Good preparation is key to success, especially where risk is involved. Former US Senator Mark Udall commented: “You don’t climb mountains without a team, you don’t climb mountains without being fit, you don’t climb mountains without being prepared and you don’t climb mountains without balancing the risks and rewards.” In this article GRITIT director Nikki Singh-Barmi explains how risks can be offset around winter weather
Preparing for and acting before the hazards of bad weather present themselves, through a robust winter maintenance plan, enables facilities managers to contribute to their organisation’s strategic objectives by ensuring that they meet their duty of care, providing compliance assurity, managing risk and meeting insurance criteria and supporting business continuity.
A recent BIFM survey revealed that the situation has improved since 2012 when just 65 per cent of respondents said they plan for the winter and review their plan annually. But almost a quarter of FMs say that they still do not have a winter maintenance plan in place. To help FMs prepare for adverse winter weather, from beginning preparations and scheduling interior and exterior maintenance tasks, to grounds maintenance, gritting, and snow clearance, the BIFM is publishing a new Good Practice Guide to Winter Maintenance in partnership with GRITIT.

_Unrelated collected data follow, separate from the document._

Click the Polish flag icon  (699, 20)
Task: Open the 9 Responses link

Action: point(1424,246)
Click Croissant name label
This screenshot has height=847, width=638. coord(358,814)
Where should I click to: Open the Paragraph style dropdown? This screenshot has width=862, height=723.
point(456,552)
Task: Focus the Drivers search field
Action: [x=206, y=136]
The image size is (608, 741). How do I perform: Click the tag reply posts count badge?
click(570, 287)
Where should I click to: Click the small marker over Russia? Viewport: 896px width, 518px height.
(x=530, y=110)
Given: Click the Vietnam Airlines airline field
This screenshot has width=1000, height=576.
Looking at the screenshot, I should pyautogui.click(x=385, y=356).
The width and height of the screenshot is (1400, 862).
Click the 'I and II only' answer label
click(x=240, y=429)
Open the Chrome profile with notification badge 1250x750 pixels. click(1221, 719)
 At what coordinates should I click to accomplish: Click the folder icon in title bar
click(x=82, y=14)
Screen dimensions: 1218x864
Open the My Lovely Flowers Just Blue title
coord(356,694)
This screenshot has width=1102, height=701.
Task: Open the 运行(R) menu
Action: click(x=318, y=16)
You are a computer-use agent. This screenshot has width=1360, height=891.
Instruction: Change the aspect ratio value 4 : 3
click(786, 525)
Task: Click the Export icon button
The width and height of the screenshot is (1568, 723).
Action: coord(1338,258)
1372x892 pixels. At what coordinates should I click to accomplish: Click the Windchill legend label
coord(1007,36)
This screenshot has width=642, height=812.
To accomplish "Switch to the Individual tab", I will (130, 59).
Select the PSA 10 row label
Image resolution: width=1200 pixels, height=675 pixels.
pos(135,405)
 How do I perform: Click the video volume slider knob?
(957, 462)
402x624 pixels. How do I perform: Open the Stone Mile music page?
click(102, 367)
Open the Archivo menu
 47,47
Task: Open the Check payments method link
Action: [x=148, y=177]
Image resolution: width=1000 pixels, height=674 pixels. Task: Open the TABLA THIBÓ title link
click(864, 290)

While people slipping on snow and ice might produce entertaining footage for TV shows, it can be far more serious for organisations if someone slips and injures themselves on their property. An ad hoc service approach is no longer adequate to support business confidence or continuity. At the same time, unpredictable winters are playing havoc with planned preventative maintenance programmes, not to mention landscaping design and air-conditioning use.
FMs have a duty of care to ensure that employees, or anyone visiting or passing by the facility, including suppliers on company business and members of the public, are safe. Very few organisations have a winter risk policy embedded in their health and safety policy and, when severe weather strikes, this means that thousands of organisations are failing in their basic duty of care. The Health and Safety at Work Act etc 1974, states that organisations must assess the risks to employees and customers and arrange for the effective planning, organisation, control, monitoring, and review of preventive and protective measures. An adverse weather policy, which clearly communicates how an organisation will manage, and take action in, extreme weather situations to protect the health and safety of staff is therefore vital for meeting the duty of care in winter.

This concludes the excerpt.